Though director Arun Matheswaran only recently made it official that the film covertly alludes to the real life Vallipuram Vasanthan aka Captain Miller, the first ever Black Tiger of the LTTE, it was already apparent to people familiar with the struggle for Tamil Eelam. Vasanthan came to be known as Miller during his time with the LTTE. After his death while carrying out a suicide attack on a Sri Lankan army garrison in 1987, in Nelliyadi, Jaffna, he earned the title of Captain. The Black Tigers would go on to be the suicide wing of the LTTE during the Sri Lankan Civil War. Miller’s statue has since been desecrated multiple times by the Sinhala army. Even today, Tamils commemorate July 5, the date of Miller’s death, as Karumpuli Naal (Black Tiger Day). While Captain Miller is set in Tamil Nadu in a different time period, the film is peppered with nods to the LTTE. The director has also mentioned that this was his way of being able to tell the story without censure. 
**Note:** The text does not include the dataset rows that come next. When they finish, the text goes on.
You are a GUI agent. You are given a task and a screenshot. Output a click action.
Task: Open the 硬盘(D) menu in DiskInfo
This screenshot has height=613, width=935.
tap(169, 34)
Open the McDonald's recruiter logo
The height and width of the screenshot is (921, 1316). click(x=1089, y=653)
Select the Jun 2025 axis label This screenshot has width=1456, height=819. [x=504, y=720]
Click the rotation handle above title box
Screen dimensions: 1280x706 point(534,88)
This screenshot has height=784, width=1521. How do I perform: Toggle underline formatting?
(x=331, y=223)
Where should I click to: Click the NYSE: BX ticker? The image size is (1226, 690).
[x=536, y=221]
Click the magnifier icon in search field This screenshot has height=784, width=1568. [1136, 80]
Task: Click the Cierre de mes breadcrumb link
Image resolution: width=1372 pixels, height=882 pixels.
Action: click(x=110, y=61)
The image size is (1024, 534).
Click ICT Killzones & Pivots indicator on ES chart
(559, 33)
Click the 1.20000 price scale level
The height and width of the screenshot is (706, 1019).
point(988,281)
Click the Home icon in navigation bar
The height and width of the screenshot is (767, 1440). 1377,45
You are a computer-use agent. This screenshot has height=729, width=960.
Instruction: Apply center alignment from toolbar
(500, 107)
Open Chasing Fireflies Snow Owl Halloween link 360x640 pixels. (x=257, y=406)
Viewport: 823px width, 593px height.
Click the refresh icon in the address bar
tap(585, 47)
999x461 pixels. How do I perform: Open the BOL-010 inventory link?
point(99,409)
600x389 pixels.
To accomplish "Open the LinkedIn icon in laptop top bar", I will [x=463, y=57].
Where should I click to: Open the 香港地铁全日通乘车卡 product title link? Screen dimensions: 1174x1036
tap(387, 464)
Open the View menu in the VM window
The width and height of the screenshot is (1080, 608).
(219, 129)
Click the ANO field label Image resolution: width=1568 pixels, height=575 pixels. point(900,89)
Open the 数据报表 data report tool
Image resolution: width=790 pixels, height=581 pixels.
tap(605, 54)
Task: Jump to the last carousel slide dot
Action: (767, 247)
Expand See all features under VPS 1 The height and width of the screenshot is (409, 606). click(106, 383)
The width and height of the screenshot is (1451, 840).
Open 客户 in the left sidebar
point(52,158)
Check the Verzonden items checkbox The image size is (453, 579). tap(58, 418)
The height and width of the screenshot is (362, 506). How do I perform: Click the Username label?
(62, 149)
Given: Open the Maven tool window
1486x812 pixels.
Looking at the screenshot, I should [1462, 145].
The film is a story of land rights, nationhood, the plunder of imperialism and a question: whose freedom struggles are sanctified, whose demonised? A question that echoed across the theatre I was in that exploded with cheers for every scene of butchering the British in retaliation, but remained dishearteningly quiet during Miller’s justified assertions of his caste locality. 

However, what Eelam Tamils will feel about the film’s Captain Miller being from Tamil Nadu rather than Thunnalai in Sri Lanka where Vasanthan was born, remains to be seen.

Dhanush’s performance never wavers. The star holds you enthralled by his shifts from an angry young villager to hopeful soldier to armed revolutionary. It can’t be easy for a star so well-known to become a fleshed out character on screen with such ease, that you often forget who is playing him. 

Captain Miller also has Siva Rajkumar appearing in another Kollywood cameo after Rajni’s Jailer last year, staying just long enough on screen to keep his fans pleased. His presence provides an interesting twist to the plot. John Kokken as a local prince and caste-supremacist landowner comes off as more caricature than convincing villain. This is especially disappointing given his stunning performance as Vembuli in Sarpatta Parambarai (2021). Priyanka Mohan as princess-turned-freedom fighter Velmathi is equally mediocre. Her attempts at angry, no-nonsense do-gooder feel petulant, particularly because she delivers most of her lines through gritted teeth for some unfathomable reason. Nivedhithaa Sathish as another armed revolutionary who fights alongside Dhanush, delivers a far more satisfying performance in a role unlike very few in Kollywood for women. She’d have been an interesting lead rather than Priyanka if only Tamil cinema wasn’t so determined to centre pale-skinned women actors. 

It is however worth noting that the director takes care to present his women characters with strength, dignity and courage — Kollywood really should take note. 

GV Prakash delivers a soundtrack that can be considered an extension of the script. His music weaves in and out of the story with thrillingly choreographed precision. 

Truth be told, I was concerned that Captain Miller would be another oppression spectacle on the Sri Lankan Civil War made by Tamils who did not have to survive genocide. But Arun Matheswaran delivers a grand saga sweeping across time to hold a mirror to the inequities of today, particularly in relation to caste. Surely few would have expected the film’s strident anti-caste angle, but it is a welcome start to the New Year and Pongal.